Among academic journals, none has a higher journal impact factor than CA: A Cancer Journal for Clinicians, published by the American Cancer Society.

And the article most widely cited year after year, from this most widely cited journal, is its annual January report on the burden of cancer in the United States. That summary aggregates and analyzes data from multiple sources to produce a comprehensive national portrait of cancer, detailing incidence, mortality, demographics, and more, broken out by cancer and disease site. 

Each year, CA invites one or more of the nation’s preeminent oncologists to contribute a commentary to appear alongside this highly influential paper. 

This year’s “Cancer statistics, 2026” report was just published, and the accompanying commentary is penned by two preeminent oncologists – SWOG Cancer Research Network’s incoming group chairs, Drs. Primo N. Lara, Jr., and Dawn L. Hershman. In the spirit of full disclosure, I should say SWOG’s vice-chair for membership and accrual, Dr. Don Dizon, is CA editor-in-chief.

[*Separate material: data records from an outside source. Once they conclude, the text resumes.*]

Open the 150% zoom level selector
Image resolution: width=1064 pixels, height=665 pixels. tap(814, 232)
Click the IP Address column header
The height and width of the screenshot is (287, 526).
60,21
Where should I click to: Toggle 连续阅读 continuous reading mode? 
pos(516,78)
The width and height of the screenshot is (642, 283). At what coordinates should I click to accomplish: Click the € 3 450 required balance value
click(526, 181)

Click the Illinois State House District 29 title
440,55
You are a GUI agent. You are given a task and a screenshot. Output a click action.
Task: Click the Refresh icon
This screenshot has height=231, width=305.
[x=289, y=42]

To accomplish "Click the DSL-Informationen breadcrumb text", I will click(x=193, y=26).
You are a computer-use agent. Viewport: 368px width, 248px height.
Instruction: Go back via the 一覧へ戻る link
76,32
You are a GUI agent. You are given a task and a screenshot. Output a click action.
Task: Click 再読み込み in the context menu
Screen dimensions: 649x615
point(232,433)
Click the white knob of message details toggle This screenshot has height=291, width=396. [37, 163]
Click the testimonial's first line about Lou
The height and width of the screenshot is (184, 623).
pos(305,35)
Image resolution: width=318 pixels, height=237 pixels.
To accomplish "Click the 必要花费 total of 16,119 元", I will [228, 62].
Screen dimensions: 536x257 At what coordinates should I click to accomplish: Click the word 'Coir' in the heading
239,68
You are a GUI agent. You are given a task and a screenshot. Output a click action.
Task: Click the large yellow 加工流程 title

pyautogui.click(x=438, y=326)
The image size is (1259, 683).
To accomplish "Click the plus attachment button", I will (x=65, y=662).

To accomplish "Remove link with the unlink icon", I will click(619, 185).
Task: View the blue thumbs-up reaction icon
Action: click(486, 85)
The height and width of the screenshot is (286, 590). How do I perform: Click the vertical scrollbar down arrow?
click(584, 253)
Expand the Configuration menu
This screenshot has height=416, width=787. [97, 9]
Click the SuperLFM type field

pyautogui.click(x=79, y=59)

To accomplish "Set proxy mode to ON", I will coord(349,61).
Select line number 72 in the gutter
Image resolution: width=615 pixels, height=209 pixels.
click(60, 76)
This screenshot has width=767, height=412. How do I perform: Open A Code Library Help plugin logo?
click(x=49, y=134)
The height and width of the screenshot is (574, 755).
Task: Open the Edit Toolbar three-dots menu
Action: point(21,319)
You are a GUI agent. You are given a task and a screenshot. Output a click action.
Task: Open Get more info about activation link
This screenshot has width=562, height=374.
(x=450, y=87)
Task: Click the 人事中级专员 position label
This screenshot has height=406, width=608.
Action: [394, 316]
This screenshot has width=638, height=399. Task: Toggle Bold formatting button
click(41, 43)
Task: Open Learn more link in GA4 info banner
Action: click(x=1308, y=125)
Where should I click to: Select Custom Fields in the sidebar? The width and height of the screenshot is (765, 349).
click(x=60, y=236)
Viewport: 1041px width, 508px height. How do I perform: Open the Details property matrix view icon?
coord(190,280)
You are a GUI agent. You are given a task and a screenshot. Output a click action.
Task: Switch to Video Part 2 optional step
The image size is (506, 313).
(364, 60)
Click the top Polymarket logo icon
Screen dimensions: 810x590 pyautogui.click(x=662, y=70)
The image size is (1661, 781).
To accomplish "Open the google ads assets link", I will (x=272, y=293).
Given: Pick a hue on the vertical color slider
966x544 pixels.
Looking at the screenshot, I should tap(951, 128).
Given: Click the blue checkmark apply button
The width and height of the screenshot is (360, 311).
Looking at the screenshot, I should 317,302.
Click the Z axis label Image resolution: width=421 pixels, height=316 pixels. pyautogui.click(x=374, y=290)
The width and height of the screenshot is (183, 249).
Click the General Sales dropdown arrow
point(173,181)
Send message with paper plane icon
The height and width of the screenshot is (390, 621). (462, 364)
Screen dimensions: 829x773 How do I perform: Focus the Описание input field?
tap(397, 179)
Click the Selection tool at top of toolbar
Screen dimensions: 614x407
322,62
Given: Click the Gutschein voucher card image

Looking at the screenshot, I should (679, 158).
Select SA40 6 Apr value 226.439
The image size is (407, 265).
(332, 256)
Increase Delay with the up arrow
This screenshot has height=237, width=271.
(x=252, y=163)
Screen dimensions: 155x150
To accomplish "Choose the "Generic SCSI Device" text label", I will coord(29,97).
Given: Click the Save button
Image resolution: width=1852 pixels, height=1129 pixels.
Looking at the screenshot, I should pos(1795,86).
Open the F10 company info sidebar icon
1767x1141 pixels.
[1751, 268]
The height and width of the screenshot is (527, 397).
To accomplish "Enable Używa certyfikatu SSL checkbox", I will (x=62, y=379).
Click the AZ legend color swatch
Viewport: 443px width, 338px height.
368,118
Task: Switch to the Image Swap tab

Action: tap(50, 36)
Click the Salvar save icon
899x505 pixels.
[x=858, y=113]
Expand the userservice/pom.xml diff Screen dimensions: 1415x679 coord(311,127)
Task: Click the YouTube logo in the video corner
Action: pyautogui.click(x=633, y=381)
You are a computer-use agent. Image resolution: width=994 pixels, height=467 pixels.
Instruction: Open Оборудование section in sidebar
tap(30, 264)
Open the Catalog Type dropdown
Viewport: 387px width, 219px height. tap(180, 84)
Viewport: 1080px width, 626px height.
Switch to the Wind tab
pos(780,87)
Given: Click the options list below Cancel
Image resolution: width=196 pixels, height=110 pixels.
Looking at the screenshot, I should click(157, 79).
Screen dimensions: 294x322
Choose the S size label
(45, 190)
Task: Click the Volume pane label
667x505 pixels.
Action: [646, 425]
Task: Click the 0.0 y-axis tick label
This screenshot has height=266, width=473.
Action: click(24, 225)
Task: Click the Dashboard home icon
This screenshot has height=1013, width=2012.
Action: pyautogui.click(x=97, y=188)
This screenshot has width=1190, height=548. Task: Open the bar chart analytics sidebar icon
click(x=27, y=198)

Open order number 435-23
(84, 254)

As you might expect, a unifying theme in the Hershman/Lara piece “Cancer statistics, 2026: Charting a course for a national cancer research agenda” is the role of federally funded research in continuing the gains and tackling the challenges portrayed in the 2026 CA report.

They also discuss the interlocking contributions of several of the key components of the federal research support infrastructure, including the NCI’s Cancer Centers Program, the National Clinical Trials Network (NCTN), and the NCI Community Oncology Research Program (NCORP). 

In addition to citing one of my favorite SWOG papers from recent years, which found that NCTN cooperative group treatment trial results since 1980 have saved 14.2 million life-years for Americans – at a federal investment of about $300 per life-year saved – they note that same study also projected that, by 2030, gains from these trials would amount to 24.1 million life-years saved.

As Congress debates appropriate funding levels for the National Institutes of Health (and the strong bipartisan support seen recently for robust NIH funding is most encouraging), the perspective Drs. Lara and Hershman provide on the latest statistical portrait of cancer in the U.S. is highly enlightening and will, I hope, be widely read. It’s a vital contribution to our current national dialogue on the role of public funding for biomedical research overall.

If you haven’t read their commentary yet, please do. You can find it online here – open access, no paywall.

To bring it back home, in framing the role of federal support in continuing the encouraging trends detailed in the CA cancer statistics report, our incoming chairs also give us a glimpse of SWOG’s future.